*** Begin section ***

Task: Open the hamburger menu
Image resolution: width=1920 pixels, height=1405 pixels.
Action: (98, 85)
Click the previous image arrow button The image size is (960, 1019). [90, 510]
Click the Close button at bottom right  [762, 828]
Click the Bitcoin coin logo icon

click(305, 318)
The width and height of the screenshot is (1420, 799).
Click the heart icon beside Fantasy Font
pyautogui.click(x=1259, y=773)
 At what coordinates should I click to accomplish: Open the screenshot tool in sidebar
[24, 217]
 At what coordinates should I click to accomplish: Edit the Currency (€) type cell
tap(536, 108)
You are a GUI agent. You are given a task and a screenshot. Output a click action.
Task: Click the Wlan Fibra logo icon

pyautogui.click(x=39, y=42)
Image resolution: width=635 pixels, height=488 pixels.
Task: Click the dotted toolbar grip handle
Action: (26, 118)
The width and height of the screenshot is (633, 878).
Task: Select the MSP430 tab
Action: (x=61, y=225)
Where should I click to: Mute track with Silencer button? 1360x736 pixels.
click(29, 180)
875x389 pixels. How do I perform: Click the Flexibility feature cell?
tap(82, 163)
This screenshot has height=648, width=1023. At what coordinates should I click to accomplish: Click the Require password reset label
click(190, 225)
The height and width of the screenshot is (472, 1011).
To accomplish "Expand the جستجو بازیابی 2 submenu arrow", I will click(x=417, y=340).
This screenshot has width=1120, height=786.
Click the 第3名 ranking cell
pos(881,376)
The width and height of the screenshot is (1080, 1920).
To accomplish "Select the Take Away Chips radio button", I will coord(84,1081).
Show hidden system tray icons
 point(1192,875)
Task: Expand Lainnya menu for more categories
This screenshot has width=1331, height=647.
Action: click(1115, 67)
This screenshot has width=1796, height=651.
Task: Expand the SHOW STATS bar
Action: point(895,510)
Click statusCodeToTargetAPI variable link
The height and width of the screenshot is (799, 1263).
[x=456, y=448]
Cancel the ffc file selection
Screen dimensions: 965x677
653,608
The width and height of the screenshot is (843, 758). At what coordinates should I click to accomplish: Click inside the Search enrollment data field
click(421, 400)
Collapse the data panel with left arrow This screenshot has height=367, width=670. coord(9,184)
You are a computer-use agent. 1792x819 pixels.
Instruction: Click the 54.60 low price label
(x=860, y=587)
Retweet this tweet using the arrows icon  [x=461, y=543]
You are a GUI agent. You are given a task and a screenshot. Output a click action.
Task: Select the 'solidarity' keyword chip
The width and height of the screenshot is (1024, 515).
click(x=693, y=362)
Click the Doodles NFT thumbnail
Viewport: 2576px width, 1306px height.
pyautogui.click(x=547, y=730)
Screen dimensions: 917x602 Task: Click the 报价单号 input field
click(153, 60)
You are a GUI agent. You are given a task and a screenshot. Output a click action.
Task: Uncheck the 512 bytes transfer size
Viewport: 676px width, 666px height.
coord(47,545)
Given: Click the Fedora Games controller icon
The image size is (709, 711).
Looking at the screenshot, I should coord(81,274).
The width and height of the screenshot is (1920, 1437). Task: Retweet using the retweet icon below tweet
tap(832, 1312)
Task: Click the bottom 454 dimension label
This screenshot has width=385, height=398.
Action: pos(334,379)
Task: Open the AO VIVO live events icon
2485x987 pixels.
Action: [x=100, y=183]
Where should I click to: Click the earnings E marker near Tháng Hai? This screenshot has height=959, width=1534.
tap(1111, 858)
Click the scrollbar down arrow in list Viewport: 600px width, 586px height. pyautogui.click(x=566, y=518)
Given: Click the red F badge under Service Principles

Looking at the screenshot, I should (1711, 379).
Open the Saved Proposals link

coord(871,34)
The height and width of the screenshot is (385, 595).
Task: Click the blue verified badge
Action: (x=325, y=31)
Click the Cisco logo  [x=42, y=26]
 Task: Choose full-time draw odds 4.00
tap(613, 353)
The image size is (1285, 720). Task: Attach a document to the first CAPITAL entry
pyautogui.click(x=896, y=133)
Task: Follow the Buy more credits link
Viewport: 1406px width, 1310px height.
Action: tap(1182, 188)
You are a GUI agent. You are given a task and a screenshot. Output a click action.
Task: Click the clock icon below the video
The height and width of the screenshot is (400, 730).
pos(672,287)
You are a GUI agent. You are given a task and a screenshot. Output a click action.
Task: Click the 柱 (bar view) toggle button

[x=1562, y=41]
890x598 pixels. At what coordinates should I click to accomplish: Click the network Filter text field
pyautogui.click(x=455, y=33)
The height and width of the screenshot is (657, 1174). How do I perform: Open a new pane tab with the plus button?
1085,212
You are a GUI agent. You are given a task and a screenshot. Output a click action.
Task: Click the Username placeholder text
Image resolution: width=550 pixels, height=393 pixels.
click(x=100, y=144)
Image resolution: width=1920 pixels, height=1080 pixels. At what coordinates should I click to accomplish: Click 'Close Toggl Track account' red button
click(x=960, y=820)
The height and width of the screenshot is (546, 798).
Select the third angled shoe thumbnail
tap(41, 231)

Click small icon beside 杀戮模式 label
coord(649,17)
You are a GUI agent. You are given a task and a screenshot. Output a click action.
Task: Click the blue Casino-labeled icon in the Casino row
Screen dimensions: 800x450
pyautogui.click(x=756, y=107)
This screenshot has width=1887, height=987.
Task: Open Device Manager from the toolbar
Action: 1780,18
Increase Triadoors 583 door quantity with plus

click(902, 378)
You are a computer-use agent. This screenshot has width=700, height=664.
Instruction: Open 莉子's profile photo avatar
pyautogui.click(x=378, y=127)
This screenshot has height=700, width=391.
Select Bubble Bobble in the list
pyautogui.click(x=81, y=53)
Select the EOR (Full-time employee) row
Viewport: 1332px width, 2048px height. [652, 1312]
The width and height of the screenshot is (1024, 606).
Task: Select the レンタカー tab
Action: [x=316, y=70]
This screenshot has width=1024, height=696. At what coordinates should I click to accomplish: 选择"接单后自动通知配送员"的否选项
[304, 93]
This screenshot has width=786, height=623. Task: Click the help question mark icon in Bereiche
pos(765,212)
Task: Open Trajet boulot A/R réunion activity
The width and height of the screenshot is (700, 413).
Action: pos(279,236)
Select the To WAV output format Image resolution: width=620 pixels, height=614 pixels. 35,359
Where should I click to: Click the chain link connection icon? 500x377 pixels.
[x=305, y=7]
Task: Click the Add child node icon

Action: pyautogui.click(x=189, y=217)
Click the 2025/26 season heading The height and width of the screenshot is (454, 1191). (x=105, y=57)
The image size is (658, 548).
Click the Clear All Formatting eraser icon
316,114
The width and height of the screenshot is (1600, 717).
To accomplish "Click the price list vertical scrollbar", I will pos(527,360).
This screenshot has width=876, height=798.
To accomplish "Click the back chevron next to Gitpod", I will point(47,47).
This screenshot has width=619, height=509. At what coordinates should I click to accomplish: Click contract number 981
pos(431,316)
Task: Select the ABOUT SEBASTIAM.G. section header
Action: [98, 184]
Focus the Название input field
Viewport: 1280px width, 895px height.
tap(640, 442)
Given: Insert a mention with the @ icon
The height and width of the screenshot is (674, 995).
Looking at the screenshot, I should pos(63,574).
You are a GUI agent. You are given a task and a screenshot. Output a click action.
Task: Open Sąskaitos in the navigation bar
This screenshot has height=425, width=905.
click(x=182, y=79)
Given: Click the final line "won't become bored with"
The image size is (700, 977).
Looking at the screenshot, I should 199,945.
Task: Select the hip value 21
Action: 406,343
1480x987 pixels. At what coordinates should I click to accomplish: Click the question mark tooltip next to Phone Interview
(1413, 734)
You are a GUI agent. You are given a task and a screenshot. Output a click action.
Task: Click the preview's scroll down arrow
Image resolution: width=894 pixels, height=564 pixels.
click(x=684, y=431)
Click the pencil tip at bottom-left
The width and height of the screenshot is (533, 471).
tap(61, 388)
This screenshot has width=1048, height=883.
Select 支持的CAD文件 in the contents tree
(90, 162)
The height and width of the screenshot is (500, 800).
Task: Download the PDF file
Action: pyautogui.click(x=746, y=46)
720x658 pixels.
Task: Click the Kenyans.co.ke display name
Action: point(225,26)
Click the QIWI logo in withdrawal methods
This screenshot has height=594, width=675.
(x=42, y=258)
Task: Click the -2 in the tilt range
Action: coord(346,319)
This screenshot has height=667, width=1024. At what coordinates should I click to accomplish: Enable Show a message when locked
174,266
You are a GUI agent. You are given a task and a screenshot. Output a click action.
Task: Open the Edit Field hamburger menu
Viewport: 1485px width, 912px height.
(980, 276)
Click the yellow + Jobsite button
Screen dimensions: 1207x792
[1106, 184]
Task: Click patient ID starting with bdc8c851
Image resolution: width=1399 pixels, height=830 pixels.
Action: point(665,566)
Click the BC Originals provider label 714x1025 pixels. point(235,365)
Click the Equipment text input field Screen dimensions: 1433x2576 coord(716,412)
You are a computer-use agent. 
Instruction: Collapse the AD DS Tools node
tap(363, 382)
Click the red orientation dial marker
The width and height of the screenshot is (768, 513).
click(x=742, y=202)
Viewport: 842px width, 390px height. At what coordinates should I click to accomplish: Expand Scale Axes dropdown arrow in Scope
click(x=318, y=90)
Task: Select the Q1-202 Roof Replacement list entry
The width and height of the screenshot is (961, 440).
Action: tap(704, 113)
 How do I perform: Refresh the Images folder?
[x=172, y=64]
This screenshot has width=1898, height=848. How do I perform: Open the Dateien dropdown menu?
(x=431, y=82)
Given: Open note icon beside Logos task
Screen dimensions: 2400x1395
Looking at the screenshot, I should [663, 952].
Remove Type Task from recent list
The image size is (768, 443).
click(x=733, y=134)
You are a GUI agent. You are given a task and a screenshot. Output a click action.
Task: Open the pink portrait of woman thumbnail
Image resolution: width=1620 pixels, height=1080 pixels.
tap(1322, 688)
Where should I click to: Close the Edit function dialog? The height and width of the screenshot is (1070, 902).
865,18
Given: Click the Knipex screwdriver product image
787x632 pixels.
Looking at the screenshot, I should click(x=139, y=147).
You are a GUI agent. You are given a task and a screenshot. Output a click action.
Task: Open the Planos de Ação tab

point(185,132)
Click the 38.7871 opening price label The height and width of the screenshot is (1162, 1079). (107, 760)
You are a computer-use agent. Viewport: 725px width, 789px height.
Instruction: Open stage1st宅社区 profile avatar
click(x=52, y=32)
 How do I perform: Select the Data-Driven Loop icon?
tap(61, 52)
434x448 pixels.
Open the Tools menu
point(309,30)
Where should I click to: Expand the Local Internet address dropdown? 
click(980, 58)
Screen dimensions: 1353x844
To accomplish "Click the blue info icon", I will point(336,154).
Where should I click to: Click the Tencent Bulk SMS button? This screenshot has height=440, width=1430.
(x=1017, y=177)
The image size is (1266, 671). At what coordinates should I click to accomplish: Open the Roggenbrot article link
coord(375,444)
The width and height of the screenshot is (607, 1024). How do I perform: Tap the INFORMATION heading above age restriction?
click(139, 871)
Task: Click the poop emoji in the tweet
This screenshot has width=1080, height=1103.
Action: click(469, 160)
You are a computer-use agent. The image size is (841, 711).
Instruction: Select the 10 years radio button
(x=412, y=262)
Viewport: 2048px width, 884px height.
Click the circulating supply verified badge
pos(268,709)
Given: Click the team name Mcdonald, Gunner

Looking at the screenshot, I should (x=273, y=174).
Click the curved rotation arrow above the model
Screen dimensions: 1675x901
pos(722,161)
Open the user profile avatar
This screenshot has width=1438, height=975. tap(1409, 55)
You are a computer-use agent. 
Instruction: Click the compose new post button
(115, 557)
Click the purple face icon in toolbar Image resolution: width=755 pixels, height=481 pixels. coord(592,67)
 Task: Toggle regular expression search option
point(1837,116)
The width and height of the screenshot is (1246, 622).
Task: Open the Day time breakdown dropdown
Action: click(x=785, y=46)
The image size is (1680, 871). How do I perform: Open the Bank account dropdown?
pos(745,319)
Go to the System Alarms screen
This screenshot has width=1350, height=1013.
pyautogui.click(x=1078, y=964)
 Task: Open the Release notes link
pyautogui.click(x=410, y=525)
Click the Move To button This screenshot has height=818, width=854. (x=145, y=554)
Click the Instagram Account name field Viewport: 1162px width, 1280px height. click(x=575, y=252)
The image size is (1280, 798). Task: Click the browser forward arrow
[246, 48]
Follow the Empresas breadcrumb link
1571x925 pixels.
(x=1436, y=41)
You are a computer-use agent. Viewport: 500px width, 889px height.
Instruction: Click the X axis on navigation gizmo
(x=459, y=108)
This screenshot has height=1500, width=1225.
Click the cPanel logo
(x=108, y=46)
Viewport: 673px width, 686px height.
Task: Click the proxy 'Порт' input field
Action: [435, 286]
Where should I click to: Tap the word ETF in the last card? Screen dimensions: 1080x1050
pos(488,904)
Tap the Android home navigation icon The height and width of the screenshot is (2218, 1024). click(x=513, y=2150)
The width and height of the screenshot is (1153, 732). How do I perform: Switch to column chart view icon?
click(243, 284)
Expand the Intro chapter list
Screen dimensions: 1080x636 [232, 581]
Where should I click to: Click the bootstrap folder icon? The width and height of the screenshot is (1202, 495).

*** End section ***

Give again, word for word, every line of the listing above from the one with "Show hidden system tray icons" to the one with "Task: Expand Lainnya menu for more categories", both inclusive, and nothing beyond them.

:: Result for this exercise ::
Show hidden system tray icons
 point(1192,875)
Task: Expand Lainnya menu for more categories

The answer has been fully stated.